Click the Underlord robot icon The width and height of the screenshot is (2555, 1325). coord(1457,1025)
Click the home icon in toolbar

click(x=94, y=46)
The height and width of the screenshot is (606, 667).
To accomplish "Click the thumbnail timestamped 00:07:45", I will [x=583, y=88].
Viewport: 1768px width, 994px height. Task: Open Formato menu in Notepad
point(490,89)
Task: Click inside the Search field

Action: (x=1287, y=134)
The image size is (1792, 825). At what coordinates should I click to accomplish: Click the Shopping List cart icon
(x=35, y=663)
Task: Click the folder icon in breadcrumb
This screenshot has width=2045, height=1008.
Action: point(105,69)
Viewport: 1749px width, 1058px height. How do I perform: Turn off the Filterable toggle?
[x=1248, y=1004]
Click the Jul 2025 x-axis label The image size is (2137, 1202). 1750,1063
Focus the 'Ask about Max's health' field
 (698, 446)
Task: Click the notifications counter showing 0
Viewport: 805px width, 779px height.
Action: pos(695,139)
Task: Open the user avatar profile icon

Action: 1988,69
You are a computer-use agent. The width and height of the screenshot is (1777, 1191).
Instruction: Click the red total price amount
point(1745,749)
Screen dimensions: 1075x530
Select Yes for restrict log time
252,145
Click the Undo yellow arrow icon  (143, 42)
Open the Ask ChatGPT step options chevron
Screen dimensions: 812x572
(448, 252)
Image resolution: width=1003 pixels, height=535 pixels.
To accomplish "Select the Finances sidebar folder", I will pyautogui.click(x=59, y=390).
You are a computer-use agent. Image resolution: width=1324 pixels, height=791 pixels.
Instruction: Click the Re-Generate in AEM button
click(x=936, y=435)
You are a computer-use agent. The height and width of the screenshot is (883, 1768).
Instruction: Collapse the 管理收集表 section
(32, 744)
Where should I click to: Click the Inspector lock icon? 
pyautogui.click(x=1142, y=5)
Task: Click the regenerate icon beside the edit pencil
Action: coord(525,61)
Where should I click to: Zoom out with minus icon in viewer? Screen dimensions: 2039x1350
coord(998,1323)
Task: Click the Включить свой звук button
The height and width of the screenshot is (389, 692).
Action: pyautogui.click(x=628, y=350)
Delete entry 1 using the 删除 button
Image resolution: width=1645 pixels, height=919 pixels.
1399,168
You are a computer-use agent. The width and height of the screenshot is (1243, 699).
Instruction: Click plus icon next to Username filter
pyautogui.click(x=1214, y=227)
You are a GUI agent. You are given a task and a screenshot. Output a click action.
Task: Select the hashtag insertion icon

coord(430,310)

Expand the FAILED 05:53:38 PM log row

ACTION ITEM
All lines above from the line with "Click the Undo" through the line with "Delete entry 1 using the 删除 button", both included, are to be set down exactly, with nothing else.

EXERCISE OUTPUT
Click the Undo yellow arrow icon  (143, 42)
Open the Ask ChatGPT step options chevron
Screen dimensions: 812x572
(448, 252)
Image resolution: width=1003 pixels, height=535 pixels.
To accomplish "Select the Finances sidebar folder", I will pyautogui.click(x=59, y=390).
You are a computer-use agent. Image resolution: width=1324 pixels, height=791 pixels.
Instruction: Click the Re-Generate in AEM button
click(x=936, y=435)
You are a computer-use agent. The height and width of the screenshot is (883, 1768).
Instruction: Collapse the 管理收集表 section
(32, 744)
Where should I click to: Click the Inspector lock icon? 
pyautogui.click(x=1142, y=5)
Task: Click the regenerate icon beside the edit pencil
Action: coord(525,61)
Where should I click to: Zoom out with minus icon in viewer? Screen dimensions: 2039x1350
coord(998,1323)
Task: Click the Включить свой звук button
The height and width of the screenshot is (389, 692).
Action: pyautogui.click(x=628, y=350)
Delete entry 1 using the 删除 button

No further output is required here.